The band went on. I wish I had the words to describe the experience of seeing and hearing him that night. This was Tom with the stamina of his youth, and the maturity of his years, at the top of his vocal dexterity, firing on all cylinders.
They opened with You Wreck Me: “Tonight we ride, right or wrong, tonight we sail, on a radio song, rescue me, should I go down, if I stay too long in trouble town…” and it was the perfect intro to where he was headed.
He lead me readily and deftly through Listen To Her Heart, Don’t Do Me Like That, The Waiting, Yer So Bad, Learning to Fly, Scare Easy, You Don’t Know How It Feels, Trailer, and Refugee. I began to realize that time had become an auditory phenomenon, that I was living and reliving entire lifetimes in each song: they lasted five minutes, they lasted for millennia. Tom was 25, Tom was 65. It all flowed, effortlessly, each outcome paced and guided by the song, a soundtrack to a lifetime.

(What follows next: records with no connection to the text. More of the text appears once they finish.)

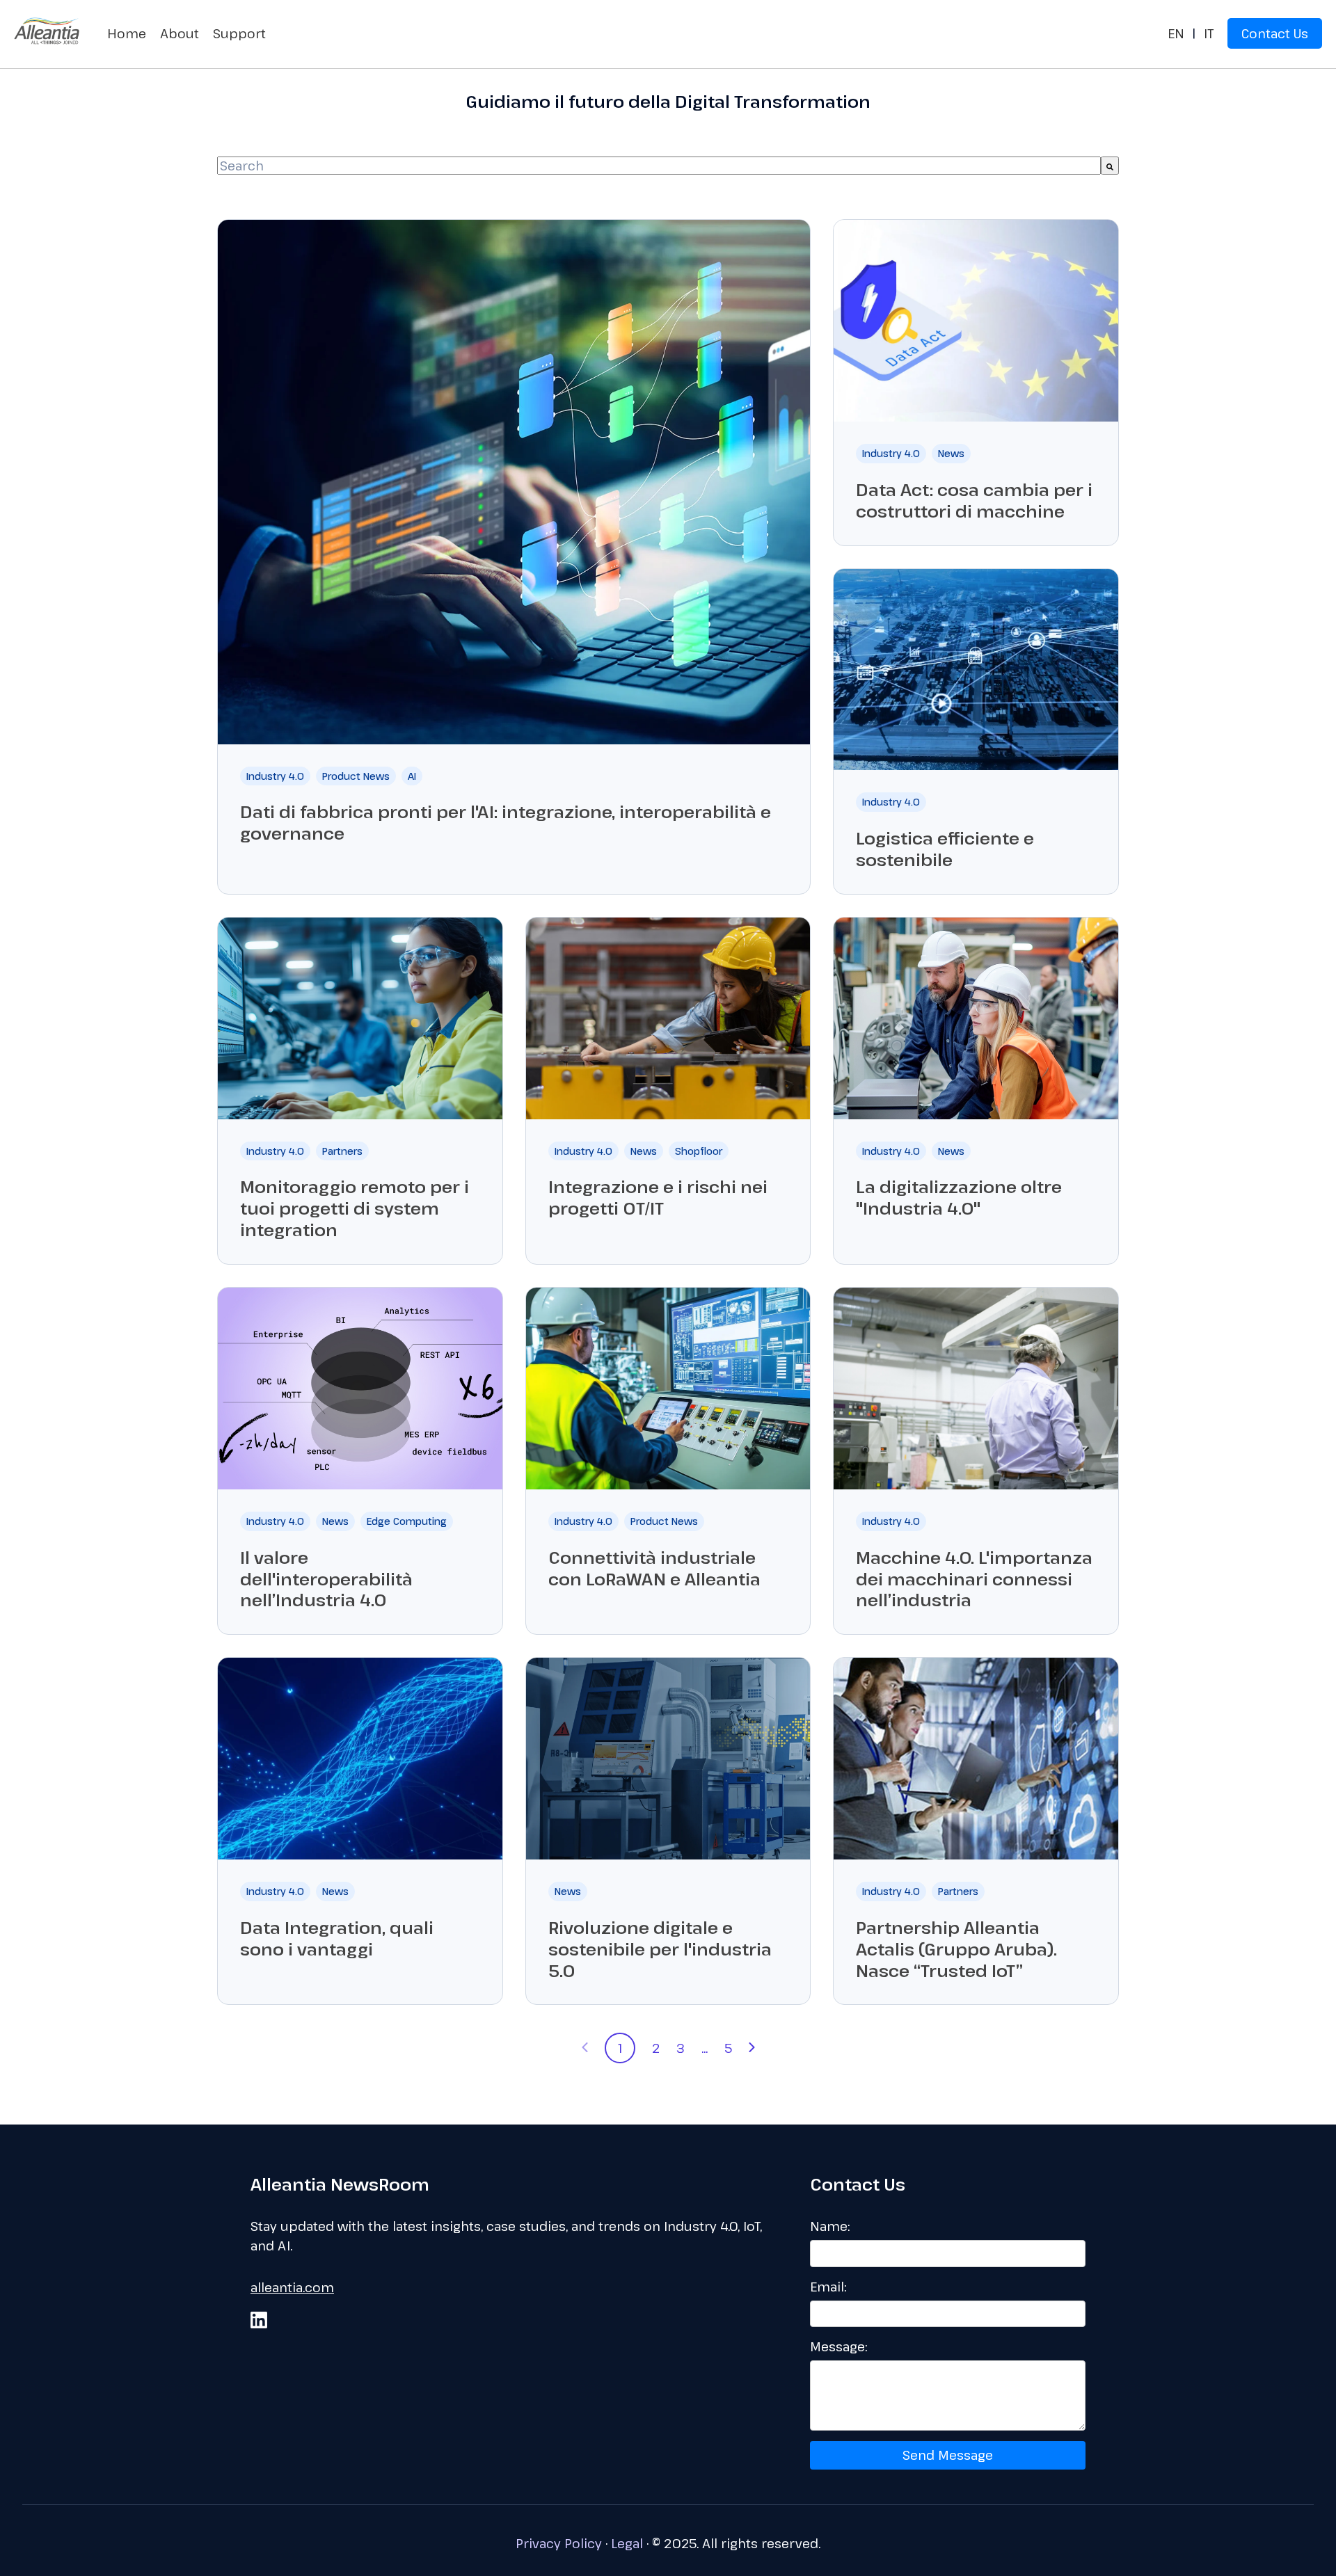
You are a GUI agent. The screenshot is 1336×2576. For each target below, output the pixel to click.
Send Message (947, 2455)
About (179, 33)
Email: (828, 2286)
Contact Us (1274, 33)
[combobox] (659, 166)
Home (126, 33)
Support (239, 33)
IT (1209, 33)
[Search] (1110, 166)
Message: (838, 2346)
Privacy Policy (559, 2543)
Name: (830, 2226)
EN (1176, 33)
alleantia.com (292, 2287)
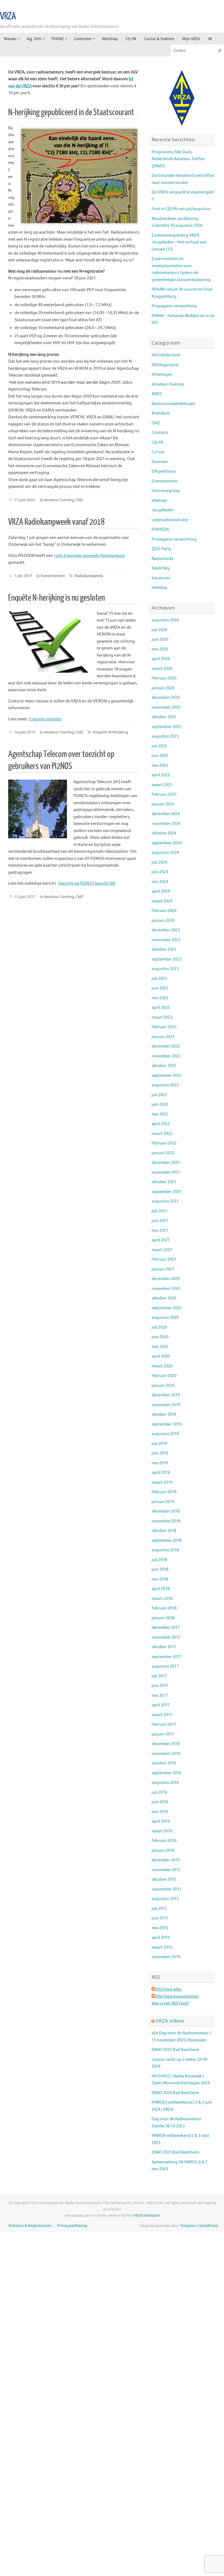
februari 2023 (164, 1027)
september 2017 (166, 1656)
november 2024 (166, 823)
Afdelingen (162, 374)
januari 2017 (163, 1734)
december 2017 (166, 1627)
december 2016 (166, 1743)
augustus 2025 (165, 736)
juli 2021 (159, 1211)
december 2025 (166, 697)
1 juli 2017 (23, 576)
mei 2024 (160, 881)
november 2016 (166, 1753)
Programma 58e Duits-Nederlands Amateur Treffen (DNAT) (178, 159)
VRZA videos (170, 2020)
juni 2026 (160, 639)
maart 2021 (162, 1250)
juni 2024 (160, 872)
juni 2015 (160, 1918)
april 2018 (161, 1588)
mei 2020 (160, 1346)
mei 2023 (160, 998)
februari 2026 (164, 678)
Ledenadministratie (170, 520)
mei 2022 (160, 1114)
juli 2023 (159, 978)
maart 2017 (162, 1715)
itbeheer (159, 500)
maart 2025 (162, 785)
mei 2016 (160, 1811)
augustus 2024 (165, 852)
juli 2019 (159, 1443)
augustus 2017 (165, 1666)
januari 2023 (163, 1036)
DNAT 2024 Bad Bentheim (175, 2092)
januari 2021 (163, 1269)
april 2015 (161, 1937)
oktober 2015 (164, 1879)
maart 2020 (162, 1366)
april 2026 (161, 658)
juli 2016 (159, 1792)
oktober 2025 (164, 717)
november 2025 (166, 707)
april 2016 (161, 1821)
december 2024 (166, 813)
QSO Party (161, 548)
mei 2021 (160, 1230)
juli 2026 (159, 630)
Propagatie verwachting (174, 306)
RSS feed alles (168, 1989)
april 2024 (161, 891)
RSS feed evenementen (177, 1996)
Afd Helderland (166, 355)
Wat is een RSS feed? (170, 2003)
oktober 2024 (164, 833)
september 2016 (166, 1773)
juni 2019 (160, 1453)
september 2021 (166, 1191)
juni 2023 (160, 988)
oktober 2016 (164, 1763)
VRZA (8, 16)
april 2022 (161, 1123)
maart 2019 (162, 1482)
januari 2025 (163, 804)
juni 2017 (160, 1685)
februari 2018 (164, 1608)
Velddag (159, 587)
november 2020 (166, 1288)
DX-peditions (164, 471)
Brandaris (161, 413)
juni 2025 (160, 755)
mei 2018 (160, 1579)
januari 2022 (163, 1153)
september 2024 (166, 843)
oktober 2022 (164, 1065)
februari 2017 (164, 1724)
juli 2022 (159, 1095)
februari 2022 (164, 1143)
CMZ (79, 500)
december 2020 (166, 1278)
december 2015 (166, 1860)
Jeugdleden (163, 510)
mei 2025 (160, 765)
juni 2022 (160, 1104)
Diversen (160, 461)
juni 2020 (160, 1337)
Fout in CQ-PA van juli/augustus (181, 208)
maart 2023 (162, 1017)
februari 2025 (164, 794)
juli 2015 (159, 1908)
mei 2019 (160, 1463)
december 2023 (166, 930)
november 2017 (166, 1637)
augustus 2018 (165, 1550)
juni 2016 (160, 1802)
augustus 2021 (165, 1201)
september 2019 (166, 1424)
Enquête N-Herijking (110, 732)
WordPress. (209, 2225)
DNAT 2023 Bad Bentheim (175, 2152)
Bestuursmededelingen (173, 403)
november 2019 (166, 1405)
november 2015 (166, 1870)
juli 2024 (159, 862)
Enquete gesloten (45, 719)
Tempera (187, 2225)
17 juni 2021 (25, 500)
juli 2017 (159, 1676)
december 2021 (166, 1162)
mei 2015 (160, 1928)
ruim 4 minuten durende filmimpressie (89, 555)
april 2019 (161, 1472)
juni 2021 (160, 1220)
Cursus (158, 452)
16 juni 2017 (25, 732)
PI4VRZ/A (160, 529)
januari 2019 (163, 1501)
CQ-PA (157, 442)
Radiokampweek (89, 576)
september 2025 (166, 726)
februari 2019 (164, 1492)
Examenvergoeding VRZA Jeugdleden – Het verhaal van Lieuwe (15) (179, 242)
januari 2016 (163, 1850)
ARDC (157, 393)
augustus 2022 (165, 1085)
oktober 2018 (164, 1530)
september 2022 (166, 1075)
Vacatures (161, 578)
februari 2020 (164, 1375)
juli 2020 (159, 1327)
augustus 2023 (165, 968)
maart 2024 (162, 901)
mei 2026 (160, 649)
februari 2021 (164, 1259)
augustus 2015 (165, 1898)
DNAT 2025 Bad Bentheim (175, 2049)
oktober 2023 (164, 949)
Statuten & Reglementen (30, 2225)
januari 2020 (163, 1385)
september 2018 (166, 1540)
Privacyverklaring (72, 2225)
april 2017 (161, 1705)
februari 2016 (164, 1840)
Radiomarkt (162, 558)
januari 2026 (163, 688)
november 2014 (166, 1957)
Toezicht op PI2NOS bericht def (87, 883)
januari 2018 (163, 1618)
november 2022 (166, 1056)
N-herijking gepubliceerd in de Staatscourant (71, 112)
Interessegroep (166, 490)
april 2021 (161, 1240)
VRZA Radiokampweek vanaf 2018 (56, 522)
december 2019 (166, 1395)
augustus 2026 (165, 620)
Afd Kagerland (165, 365)
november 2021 (166, 1172)
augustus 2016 (165, 1782)
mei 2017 (160, 1695)
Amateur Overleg (59, 500)
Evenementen (53, 576)
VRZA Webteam (146, 2215)
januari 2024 (163, 920)
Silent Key (161, 568)
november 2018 (166, 1521)
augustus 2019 (165, 1433)
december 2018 (166, 1511)
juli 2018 (159, 1560)
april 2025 (161, 775)
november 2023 (166, 940)
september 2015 (166, 1889)
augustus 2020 (165, 1317)
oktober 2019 (164, 1414)
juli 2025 (159, 746)
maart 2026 (162, 668)
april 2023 (161, 1007)
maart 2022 (162, 1133)
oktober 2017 (164, 1647)
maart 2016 (162, 1831)
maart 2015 (162, 1947)
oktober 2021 (164, 1182)
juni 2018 (160, 1569)
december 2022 (166, 1046)
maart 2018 (162, 1598)
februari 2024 (164, 910)
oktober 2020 (164, 1298)
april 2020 (161, 1356)
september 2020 (166, 1308)
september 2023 (166, 959)
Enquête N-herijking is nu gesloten (56, 598)
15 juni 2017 (25, 897)
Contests (160, 432)
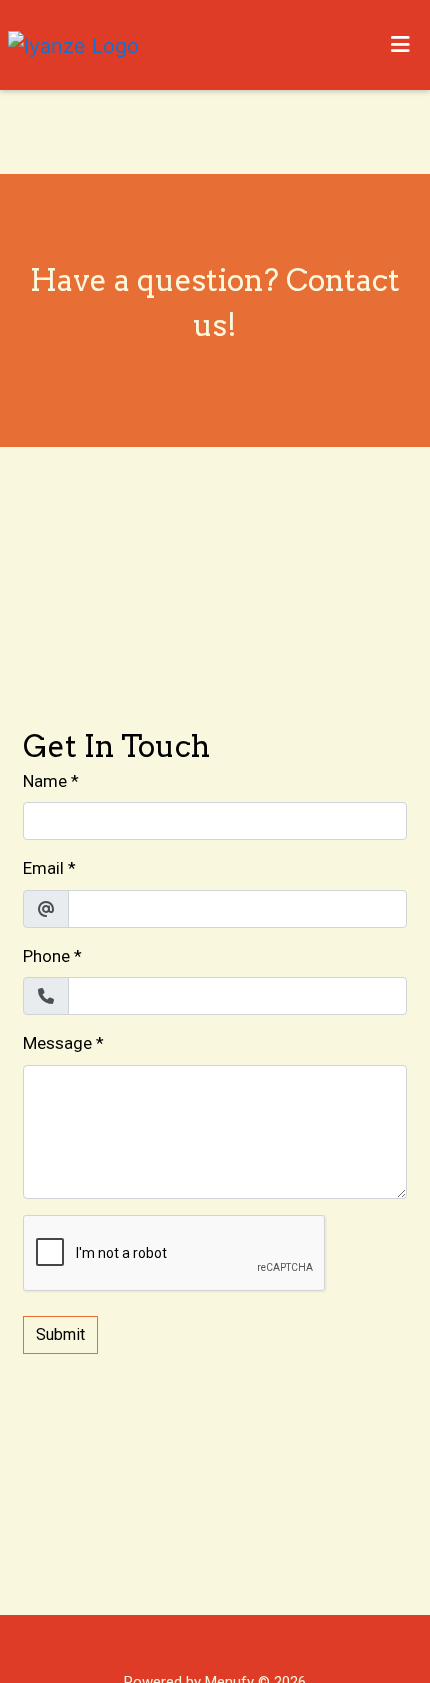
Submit (60, 1334)
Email (43, 868)
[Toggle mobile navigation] (400, 45)
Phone (46, 956)
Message (57, 1043)
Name (45, 781)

When the band exited the stage, it was just Tom and the most gorgeous vintage 12 string Gibson Hummingbird I had ever seen, the cherry sunburst aged into deep tones. I swooned with the resonance of the opening chords to his acoustic version of You Got Lucky. Walls. And then my heart broke into a thousand jagged pieces as he sang It’ll All Work Out, Room at the Top, and I Forgive It All.
The band came back and the whole experience was brought to a thundering finale with Swingin’, Spike, Good Enough, Free Fallin’, Into the Great Wide Open, Dreams of Flying, and then finally, American Girl.
I was in the rabbit hole… I was on my feet, clutching a wooden, tobacco scented pillar, as they rolled through the chords of American Girl… G… A… D… B… G… A… D…. And then, during the final chorus, he looked right into my eyes:
“Oh, yeah, all right. Take it easy, Betty, make it last all night. She was, an American girl…”
And it was over. I rushed down the stairs, instinctively knowing he’d exit that back door (deeper down the rabbit hole) and I’d never see him again (of course I would…) I flung around the corner of the VIP suite, and the back-stage door was open. My two realities still bifurcated, I was disoriented and completely lucid at the same time. He didn’t see me; he had already said his goodbye. But there, oh good lord, there, by the van, waiting, were Johnny, and, Gram, and John and George, and Townes, and Elvis and Roy… those just the ones I could identify from my distant view, each in their prime and smiling, arms open with a ready embrace. He crawled through that rabbit hole door, and I wondered if I was shrouded in a room of billowing smoke. He was smiling at them, ready. As the door closed, they all faded, melting into the night with the smoke, leaving whispering ashes blowing on the wind.
When I awoke the next morning, I realized Tom never brought me back out of the rabbit hole, and my soul was free, flying, in the great wide open.